[Pixel coordinate grounding data]
=== Begin Enclosure ===

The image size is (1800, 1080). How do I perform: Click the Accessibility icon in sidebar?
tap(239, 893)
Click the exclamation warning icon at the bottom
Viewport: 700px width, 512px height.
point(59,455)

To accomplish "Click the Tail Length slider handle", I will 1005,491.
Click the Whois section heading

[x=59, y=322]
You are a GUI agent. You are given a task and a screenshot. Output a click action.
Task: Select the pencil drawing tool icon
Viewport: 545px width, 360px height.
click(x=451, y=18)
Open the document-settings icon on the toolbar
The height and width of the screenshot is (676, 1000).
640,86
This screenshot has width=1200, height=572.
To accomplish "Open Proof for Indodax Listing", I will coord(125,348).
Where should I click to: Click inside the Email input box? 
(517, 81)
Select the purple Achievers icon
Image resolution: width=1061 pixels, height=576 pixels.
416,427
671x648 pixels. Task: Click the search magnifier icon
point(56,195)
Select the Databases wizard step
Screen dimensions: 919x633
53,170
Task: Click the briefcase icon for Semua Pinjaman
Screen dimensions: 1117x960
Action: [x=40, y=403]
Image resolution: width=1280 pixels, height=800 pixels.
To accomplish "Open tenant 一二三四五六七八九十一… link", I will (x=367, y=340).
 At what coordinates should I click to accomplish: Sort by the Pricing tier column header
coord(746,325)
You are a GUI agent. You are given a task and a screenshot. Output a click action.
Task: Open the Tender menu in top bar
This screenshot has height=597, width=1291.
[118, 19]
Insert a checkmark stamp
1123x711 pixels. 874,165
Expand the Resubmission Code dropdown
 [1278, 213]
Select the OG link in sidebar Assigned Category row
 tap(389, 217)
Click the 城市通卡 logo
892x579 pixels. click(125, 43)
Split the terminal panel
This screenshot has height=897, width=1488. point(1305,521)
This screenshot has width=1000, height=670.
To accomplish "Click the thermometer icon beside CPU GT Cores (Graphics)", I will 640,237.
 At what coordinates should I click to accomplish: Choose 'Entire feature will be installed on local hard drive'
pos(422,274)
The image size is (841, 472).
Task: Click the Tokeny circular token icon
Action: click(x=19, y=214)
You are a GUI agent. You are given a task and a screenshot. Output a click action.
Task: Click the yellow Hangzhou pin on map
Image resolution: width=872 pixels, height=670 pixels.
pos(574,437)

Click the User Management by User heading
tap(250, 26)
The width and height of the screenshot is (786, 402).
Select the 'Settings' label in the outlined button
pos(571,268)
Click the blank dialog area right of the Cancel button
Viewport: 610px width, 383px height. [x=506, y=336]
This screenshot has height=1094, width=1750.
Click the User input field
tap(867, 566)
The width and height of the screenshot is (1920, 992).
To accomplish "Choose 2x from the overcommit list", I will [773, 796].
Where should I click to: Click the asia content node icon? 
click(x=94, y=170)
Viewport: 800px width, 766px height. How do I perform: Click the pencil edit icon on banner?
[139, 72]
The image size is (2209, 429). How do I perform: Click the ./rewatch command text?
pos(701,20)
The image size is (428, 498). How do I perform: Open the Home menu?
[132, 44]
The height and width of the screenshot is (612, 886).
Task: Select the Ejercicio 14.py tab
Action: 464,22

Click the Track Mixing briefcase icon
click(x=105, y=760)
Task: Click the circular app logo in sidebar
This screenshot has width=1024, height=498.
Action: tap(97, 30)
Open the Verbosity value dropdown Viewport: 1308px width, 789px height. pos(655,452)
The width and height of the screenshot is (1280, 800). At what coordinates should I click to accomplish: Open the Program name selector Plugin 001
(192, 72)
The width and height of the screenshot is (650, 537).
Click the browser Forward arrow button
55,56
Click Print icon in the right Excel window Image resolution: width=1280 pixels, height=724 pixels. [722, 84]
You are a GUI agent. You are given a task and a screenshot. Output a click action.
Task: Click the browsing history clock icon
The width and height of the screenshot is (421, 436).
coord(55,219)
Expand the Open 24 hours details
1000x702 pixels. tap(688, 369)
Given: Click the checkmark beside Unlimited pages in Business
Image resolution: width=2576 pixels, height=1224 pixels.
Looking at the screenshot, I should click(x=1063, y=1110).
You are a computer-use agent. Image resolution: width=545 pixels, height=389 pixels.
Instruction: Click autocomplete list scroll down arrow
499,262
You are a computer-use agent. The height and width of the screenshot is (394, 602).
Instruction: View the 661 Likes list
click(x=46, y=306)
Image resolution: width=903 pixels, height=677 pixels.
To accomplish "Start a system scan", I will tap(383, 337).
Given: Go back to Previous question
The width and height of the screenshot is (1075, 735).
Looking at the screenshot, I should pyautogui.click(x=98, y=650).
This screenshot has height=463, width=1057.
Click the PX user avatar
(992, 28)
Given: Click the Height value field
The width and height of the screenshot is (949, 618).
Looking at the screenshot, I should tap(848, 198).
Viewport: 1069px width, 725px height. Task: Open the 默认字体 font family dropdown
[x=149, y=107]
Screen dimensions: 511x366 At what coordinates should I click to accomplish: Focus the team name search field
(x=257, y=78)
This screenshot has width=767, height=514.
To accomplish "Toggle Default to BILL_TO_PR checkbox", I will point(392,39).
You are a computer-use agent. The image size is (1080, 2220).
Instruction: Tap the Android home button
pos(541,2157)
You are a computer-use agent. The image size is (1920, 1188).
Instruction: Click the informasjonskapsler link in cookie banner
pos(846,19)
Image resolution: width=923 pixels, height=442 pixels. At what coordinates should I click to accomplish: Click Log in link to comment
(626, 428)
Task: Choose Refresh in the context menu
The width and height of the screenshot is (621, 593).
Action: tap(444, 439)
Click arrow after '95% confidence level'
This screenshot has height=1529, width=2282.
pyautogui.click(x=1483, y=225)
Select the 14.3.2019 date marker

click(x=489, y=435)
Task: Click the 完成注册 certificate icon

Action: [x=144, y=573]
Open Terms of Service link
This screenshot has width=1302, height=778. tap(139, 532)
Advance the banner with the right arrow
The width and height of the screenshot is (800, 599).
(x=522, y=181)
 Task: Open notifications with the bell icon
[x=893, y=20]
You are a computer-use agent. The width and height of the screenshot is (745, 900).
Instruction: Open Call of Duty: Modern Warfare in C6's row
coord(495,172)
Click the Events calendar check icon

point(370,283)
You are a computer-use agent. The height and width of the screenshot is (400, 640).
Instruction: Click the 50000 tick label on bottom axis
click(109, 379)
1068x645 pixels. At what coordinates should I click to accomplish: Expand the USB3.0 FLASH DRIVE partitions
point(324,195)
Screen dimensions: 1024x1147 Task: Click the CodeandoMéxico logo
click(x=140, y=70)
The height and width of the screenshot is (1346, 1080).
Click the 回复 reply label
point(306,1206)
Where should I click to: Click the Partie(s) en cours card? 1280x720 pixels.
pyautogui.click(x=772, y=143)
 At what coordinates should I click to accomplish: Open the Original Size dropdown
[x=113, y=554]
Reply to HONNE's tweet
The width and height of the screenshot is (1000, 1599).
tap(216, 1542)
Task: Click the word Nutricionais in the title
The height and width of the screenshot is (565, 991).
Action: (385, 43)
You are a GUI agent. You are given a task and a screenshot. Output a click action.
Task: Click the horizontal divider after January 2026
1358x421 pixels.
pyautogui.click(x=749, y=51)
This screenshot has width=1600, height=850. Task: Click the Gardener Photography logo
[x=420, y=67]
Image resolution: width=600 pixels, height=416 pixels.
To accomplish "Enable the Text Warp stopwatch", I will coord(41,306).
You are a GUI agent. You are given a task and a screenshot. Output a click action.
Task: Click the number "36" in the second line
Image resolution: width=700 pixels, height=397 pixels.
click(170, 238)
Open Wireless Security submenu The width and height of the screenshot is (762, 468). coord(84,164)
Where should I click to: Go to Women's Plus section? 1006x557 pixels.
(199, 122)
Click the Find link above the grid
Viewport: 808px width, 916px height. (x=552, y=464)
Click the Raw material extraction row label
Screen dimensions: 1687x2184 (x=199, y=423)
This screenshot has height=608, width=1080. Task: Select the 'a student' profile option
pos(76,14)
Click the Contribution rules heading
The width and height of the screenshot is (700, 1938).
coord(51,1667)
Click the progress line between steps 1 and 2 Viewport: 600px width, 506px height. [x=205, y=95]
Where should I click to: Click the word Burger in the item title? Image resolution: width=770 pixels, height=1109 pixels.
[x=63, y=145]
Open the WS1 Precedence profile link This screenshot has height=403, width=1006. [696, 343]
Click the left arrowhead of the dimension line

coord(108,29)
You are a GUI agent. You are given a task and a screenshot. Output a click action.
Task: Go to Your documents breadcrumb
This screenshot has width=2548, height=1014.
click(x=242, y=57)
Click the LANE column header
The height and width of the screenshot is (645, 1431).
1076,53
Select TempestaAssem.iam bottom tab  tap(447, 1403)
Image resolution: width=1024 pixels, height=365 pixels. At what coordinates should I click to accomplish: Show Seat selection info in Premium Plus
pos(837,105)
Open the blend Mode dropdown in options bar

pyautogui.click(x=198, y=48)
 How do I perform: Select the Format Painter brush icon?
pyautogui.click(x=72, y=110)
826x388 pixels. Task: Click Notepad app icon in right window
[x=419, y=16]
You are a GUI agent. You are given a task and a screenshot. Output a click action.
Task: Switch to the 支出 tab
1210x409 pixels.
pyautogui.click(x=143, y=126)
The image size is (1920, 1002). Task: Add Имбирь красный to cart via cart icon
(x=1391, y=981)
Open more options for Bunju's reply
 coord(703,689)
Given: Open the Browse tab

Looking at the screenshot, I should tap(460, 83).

=== End Enclosure ===

Work item:
Which lines hold the word "after"? Return all of them from the records above.

Written answer:
Click arrow after '95% confidence level'
Task: Click the horizontal divider after January 2026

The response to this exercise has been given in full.